Un peu de code pour vous montrer la classe en action :

// Instanciation, indexes de 1 à 16 (inclus)
Fenwick fenwick = new Fenwick(1, 16);
System.out.println(Arrays.toString(fenwick.values));
// [0, 0, 0, 0, 0, 0, 0, 0, 0, 0, 0, 0, 0, 0, 0, 0, 0]
 
// A l'index 1, j'ajoute la valeur 42. 
// Cette valeur est répercutée sur les index 2, 4, 8 et 16 qui couvrent également l'index 1
fenwick.add(1, 42);
System.out.println(Arrays.toString(fenwick.values));
// [0, 42, 42, 0, 42, 0, 0, 0, 42, 0, 0, 0, 0, 0, 0, 0, 42]
 
// A l'index 5, j'ajoute 1
// Cette valeur est répercutée sur les index 6, 8 et 16 qui couvrent également l'index 5
fenwick.add(5, 1);
System.out.println(Arrays.toString(fenwick.values));
// [0, 42, 42, 0, 42, 1, 1, 0, 43, 0, 0, 0, 0, 0, 0, 0, 43]
 
// Vérifions la valeur à l'index 1 (normalement 42)
long valueAt1 = fenwick.valueAt(1);
System.out.println(valueAt1);
// 42
 
// Et à l'index 8 (normalement 0, on n'y a rien inséré)
long valueAt8 = fenwick.valueAt(8);
System.out.println(valueAt8);
// 0
 
// Calculons la somme des valeurs entre les index 0 et 10
long upto10 = fenwick.sumUpto(10);
System.out.println(upto10);
// 43 (42 à l'index 1, + 1 à l'index 5)
 
// Et entre deux index arbitraires, par exemple 4 et 12
long sumBetween4And12 = fenwick.sumBetween(4, 12);
System.out.println(sumBetween4And12);
// 1 (1 à l'index 5)

Conclusion

Utiliser les bonnes structures de données est absolument vital pour les performances de vos applications. Au-delà de celles fournies par le JDK, il en existe de nombreuses autres qu'il est intéressant de connaître.
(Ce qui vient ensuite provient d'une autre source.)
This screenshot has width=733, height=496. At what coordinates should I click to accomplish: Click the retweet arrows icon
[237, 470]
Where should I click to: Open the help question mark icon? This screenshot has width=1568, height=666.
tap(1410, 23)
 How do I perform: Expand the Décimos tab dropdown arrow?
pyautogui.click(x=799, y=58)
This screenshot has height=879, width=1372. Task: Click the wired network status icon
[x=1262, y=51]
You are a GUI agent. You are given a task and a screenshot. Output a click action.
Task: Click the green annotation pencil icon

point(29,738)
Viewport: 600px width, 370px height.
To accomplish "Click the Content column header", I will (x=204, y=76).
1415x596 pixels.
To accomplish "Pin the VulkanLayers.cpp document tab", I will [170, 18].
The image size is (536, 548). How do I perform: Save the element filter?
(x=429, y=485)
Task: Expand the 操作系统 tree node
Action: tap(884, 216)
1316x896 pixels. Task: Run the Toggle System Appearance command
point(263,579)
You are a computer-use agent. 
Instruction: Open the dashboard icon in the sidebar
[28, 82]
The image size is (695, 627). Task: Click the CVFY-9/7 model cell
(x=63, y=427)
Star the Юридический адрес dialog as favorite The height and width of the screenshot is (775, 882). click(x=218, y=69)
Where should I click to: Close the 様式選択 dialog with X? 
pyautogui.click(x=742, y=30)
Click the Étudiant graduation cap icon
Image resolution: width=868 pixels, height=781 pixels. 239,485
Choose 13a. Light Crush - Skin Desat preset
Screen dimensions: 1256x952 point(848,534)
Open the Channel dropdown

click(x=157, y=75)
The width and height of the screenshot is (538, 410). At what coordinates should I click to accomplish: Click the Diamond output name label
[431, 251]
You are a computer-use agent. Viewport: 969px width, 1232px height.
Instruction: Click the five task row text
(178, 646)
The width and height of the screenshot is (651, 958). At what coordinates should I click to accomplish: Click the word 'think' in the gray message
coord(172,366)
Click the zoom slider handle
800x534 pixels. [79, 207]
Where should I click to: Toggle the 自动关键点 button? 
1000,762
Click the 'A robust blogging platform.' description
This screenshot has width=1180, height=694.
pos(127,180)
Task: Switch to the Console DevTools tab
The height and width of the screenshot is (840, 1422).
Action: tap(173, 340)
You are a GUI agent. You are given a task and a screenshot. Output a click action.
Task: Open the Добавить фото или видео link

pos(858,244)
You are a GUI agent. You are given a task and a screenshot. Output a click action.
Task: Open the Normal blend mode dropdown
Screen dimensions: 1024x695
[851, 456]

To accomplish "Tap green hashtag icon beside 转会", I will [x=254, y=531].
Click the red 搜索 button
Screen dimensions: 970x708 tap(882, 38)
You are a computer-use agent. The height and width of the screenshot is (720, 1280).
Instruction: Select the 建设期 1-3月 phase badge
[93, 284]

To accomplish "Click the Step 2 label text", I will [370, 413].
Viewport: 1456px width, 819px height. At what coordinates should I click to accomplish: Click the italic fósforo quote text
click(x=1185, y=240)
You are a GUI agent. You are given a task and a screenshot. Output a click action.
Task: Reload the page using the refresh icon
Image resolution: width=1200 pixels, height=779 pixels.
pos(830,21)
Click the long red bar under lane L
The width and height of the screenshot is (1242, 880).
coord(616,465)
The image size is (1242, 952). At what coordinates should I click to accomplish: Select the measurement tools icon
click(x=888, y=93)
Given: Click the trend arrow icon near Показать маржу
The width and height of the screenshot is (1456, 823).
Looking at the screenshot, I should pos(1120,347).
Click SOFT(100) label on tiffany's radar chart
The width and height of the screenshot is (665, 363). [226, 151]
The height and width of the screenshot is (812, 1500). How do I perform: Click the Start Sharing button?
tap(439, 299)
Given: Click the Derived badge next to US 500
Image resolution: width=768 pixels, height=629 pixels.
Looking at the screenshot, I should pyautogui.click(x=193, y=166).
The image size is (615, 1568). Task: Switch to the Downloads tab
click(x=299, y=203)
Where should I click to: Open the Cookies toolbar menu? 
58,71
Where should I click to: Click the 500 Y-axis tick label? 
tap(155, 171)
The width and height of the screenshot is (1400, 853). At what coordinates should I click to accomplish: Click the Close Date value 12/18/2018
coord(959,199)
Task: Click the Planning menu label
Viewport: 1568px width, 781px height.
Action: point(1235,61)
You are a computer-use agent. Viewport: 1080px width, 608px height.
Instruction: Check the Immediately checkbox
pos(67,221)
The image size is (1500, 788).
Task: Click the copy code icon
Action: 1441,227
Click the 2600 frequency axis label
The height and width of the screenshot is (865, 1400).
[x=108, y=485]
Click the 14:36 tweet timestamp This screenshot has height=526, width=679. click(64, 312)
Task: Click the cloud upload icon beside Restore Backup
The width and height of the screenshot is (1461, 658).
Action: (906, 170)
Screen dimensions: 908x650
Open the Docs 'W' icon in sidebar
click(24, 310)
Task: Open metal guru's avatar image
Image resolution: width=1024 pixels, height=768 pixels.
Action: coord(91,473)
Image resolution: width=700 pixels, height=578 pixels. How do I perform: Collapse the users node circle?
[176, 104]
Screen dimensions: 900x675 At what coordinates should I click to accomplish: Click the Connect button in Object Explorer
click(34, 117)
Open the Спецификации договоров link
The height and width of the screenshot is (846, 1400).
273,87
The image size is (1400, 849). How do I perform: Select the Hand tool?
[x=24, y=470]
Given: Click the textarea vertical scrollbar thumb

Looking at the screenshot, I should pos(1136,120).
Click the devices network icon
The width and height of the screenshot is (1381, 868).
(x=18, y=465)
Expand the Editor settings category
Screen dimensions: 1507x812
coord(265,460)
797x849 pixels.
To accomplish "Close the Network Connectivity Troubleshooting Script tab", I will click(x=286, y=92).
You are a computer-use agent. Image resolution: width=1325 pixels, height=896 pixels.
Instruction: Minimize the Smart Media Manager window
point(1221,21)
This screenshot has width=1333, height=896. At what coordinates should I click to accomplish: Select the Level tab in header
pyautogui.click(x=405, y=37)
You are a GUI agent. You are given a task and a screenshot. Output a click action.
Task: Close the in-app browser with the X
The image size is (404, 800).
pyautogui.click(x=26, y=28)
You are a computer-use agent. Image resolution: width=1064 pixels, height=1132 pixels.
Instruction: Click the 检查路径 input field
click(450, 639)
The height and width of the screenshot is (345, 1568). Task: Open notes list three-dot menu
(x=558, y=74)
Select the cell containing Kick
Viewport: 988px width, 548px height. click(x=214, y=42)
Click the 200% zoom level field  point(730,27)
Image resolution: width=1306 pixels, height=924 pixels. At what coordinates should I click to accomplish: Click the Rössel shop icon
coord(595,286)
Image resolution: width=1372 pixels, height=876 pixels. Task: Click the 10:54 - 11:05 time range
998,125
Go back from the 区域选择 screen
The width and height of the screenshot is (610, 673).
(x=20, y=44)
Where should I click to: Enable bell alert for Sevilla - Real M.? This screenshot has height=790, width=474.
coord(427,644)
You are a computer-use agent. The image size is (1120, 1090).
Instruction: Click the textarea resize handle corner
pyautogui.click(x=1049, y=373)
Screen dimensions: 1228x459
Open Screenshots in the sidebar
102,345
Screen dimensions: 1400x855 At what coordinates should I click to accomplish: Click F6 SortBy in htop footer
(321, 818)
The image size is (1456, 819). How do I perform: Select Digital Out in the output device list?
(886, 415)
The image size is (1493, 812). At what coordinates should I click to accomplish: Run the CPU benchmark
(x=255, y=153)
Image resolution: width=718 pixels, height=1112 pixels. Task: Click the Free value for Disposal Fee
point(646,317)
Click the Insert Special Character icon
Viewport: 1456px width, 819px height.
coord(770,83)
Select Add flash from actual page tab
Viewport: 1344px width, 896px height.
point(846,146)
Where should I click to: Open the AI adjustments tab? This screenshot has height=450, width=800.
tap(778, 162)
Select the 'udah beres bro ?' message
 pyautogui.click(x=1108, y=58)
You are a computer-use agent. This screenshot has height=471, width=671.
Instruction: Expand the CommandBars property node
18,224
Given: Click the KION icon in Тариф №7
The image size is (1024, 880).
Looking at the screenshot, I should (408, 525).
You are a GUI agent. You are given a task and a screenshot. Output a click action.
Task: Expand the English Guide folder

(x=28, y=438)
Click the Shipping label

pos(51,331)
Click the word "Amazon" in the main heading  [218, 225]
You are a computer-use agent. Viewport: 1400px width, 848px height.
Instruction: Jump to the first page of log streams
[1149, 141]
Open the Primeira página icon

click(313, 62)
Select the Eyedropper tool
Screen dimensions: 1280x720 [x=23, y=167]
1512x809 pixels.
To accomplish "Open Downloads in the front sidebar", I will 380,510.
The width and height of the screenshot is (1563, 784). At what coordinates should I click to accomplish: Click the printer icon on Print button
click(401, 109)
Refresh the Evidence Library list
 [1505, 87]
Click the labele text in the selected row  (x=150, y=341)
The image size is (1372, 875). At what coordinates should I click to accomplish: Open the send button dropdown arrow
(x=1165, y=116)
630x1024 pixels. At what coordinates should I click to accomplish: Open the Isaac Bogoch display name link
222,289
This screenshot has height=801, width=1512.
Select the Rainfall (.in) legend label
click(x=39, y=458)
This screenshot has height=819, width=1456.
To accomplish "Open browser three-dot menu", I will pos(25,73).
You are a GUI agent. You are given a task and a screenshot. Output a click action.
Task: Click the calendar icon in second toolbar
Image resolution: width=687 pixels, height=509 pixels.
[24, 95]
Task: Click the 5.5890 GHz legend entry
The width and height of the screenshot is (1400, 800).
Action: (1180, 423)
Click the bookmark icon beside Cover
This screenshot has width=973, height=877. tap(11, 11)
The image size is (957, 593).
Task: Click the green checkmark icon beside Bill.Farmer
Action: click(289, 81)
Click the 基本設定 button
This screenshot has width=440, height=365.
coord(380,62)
Chacune possède un domaine d'application spécifique, et des avantages et inconvénients spécifiques : performances en lecture et écriture, occupation mémoire, puissance de calcul requise... Mais elles feront des miracles si vous tombez pile sur le bon use-case.

Révisez vos structures de données et vos design patterns, vos applications vous remercieront !

PS : vous trouverez en pièce jointe une implémentation de l'Arbre de Fenwick en Java, ainsi que le benchmark présenté dans l'article.